Stated task – Swap "dropdown" for "menu" in everything from the line containing "You are a computer-use agent. Screen" down to the line containing "Disable Check for". Return only those lines, with nothing else altered.

Rows of pointing data:
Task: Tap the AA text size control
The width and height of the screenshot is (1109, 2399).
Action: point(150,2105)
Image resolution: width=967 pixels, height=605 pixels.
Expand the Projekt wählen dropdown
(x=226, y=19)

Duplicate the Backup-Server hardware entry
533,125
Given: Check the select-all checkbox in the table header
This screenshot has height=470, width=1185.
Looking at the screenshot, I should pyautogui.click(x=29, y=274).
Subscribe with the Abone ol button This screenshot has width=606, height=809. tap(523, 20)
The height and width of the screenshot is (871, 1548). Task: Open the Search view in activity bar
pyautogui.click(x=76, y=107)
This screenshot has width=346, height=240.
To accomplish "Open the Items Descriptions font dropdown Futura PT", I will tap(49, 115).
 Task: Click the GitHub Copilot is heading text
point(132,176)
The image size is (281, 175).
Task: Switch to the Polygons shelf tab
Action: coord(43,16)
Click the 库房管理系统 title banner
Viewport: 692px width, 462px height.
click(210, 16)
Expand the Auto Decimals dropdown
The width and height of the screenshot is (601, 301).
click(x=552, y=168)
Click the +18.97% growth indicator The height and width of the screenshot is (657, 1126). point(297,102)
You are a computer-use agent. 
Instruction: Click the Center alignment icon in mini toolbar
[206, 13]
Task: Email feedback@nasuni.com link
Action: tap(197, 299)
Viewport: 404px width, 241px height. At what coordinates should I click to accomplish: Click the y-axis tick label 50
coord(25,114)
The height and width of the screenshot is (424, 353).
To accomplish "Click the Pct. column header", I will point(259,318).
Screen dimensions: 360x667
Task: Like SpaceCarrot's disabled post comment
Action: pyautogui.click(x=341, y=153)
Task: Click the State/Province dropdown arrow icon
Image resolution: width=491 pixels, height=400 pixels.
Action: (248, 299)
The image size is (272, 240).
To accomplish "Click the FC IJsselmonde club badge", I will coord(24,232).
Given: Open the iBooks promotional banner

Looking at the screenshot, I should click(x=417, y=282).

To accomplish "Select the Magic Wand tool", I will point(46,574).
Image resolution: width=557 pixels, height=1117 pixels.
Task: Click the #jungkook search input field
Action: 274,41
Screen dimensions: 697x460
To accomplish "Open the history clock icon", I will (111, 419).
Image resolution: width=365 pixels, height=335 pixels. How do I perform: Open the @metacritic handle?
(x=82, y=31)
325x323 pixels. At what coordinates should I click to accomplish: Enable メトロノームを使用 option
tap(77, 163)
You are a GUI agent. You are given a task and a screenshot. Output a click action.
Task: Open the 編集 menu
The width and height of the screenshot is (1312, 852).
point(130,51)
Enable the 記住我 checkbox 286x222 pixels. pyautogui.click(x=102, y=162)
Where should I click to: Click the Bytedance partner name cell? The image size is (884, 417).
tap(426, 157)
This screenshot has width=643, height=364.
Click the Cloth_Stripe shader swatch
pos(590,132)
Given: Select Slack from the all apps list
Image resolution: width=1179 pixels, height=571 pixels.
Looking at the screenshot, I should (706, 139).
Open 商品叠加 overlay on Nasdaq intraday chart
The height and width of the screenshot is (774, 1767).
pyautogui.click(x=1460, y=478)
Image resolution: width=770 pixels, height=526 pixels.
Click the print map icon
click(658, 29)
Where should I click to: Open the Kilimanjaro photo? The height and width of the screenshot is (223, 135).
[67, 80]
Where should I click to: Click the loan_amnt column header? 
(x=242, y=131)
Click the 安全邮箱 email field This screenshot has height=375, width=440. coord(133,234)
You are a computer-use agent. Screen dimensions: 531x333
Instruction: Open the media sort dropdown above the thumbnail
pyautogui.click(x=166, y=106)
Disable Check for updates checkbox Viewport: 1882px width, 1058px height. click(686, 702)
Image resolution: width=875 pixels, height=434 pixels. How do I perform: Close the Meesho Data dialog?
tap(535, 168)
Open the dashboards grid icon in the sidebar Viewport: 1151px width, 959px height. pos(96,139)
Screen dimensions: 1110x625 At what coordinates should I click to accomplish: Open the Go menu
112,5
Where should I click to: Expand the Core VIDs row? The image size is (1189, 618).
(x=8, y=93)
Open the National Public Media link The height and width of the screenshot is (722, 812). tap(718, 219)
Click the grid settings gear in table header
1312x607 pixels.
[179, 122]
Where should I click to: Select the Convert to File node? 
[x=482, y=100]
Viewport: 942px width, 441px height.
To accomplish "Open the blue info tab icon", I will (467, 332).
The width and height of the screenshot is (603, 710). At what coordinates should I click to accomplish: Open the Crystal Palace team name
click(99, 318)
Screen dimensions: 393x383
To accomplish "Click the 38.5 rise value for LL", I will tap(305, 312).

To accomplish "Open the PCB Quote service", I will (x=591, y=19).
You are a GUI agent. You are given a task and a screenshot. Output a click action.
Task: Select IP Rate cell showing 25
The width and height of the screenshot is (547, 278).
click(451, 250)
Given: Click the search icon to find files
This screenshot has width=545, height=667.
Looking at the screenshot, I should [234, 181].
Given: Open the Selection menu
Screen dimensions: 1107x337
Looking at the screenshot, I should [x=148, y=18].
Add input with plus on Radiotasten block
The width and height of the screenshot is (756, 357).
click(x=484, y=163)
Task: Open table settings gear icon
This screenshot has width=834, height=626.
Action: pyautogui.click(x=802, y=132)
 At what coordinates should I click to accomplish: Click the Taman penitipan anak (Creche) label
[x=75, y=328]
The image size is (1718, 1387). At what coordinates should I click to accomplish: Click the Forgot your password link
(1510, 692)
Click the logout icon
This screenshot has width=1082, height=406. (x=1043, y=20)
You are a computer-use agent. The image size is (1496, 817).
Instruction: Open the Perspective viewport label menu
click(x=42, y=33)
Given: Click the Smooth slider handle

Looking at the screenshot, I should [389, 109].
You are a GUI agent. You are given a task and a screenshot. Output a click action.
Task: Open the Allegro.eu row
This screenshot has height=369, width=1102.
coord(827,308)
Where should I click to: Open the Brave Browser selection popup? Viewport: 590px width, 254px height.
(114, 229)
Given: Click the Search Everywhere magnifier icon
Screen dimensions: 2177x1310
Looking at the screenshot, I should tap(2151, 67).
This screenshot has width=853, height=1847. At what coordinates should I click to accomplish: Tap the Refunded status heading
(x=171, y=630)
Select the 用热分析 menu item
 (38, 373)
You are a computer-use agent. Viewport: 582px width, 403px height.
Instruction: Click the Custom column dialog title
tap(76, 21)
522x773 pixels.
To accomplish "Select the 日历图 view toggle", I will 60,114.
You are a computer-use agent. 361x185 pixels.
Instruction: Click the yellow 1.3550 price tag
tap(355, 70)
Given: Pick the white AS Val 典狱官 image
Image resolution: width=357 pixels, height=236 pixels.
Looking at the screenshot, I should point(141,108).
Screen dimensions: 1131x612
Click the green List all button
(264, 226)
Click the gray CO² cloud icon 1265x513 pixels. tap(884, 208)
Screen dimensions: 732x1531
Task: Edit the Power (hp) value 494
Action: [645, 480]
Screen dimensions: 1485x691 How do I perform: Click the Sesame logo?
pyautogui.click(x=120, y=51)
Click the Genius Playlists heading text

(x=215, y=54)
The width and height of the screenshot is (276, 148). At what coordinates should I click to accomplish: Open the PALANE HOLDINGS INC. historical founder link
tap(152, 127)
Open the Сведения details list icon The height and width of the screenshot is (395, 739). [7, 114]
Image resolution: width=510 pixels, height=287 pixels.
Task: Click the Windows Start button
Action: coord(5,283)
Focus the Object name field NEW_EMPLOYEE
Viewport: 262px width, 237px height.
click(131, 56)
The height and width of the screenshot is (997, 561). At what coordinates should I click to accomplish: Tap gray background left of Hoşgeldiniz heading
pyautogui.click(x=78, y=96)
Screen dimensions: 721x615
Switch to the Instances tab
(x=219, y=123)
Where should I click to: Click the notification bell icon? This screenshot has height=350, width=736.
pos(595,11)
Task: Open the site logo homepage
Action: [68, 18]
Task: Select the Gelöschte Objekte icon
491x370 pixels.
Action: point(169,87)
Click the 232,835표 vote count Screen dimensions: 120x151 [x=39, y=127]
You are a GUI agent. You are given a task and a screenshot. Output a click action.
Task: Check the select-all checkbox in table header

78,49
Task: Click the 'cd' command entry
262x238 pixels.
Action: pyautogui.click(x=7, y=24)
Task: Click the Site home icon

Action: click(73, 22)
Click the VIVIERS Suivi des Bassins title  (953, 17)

Answer to this problem –
You are a computer-use agent. Screen dimensions: 531x333
Instruction: Open the media sort menu above the thumbnail
pyautogui.click(x=166, y=106)
Disable Check for updates checkbox Viewport: 1882px width, 1058px height. click(686, 702)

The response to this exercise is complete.